As we close on 2025, I feel obliged to mirror to some extent the sense of angst and foreboding that seems to have settled over portions of America in the wake of the 2024 election. Since the pandemic and the overturn of Roe V. Wade, there has been a resurgence of dystopian tales much like some of the films popular in the 1960s.
As a closet optimist, while I understand the angst, I believe all of us are not simply in need of hope, I believe we are better than we realize. The problem is, we’re listening to the wrong “thought leaders.” How much better off could we be, if instead of sewing fear and division, we listened to each other just 10% more often to understand rather than argue? How much more could we accomplish if we saw each other as part of the same whole, rather than different tribes with ideas irreconcilable with our own values?

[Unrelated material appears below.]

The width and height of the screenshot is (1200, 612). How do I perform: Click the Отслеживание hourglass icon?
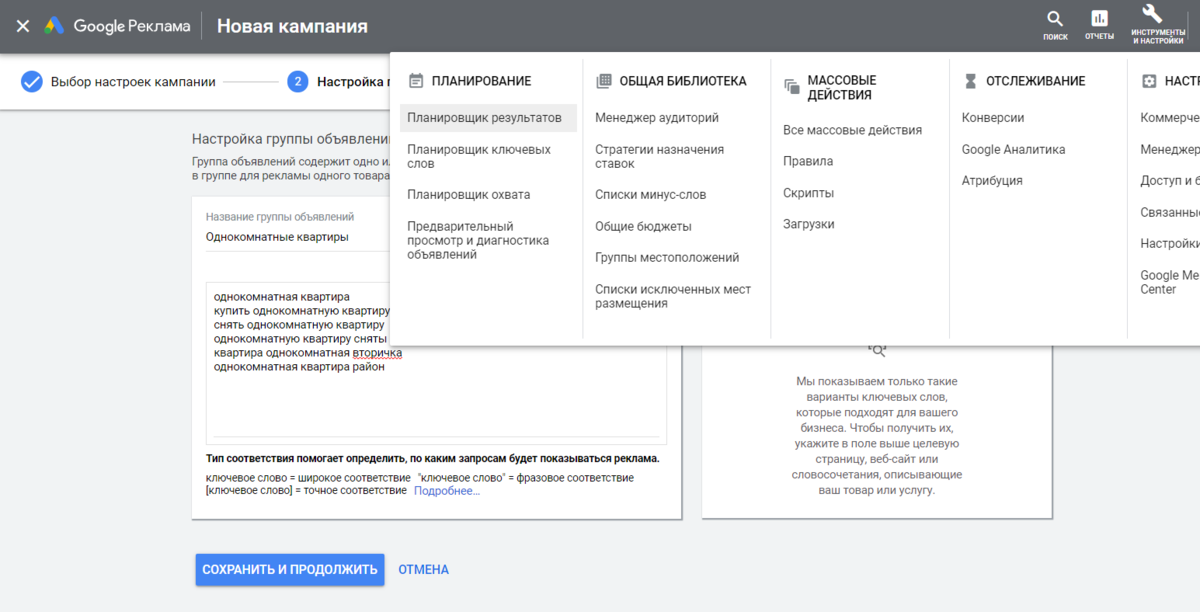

Before the election, I drove across country, stopping along the way in what is euphemistically referred to as “fly over country.” At each stop along my trip, the people I met reminded me that irrespective of where we call home, we’re more alike than different.
Which is not to claim there is some magical commonality that lies just beneath the surface waiting to be accessed. But how much better off would we be if we recognized each other as fellow citizens, rather than adversaries? In the end, it’s up to us as global citizens. Make it a great 2025.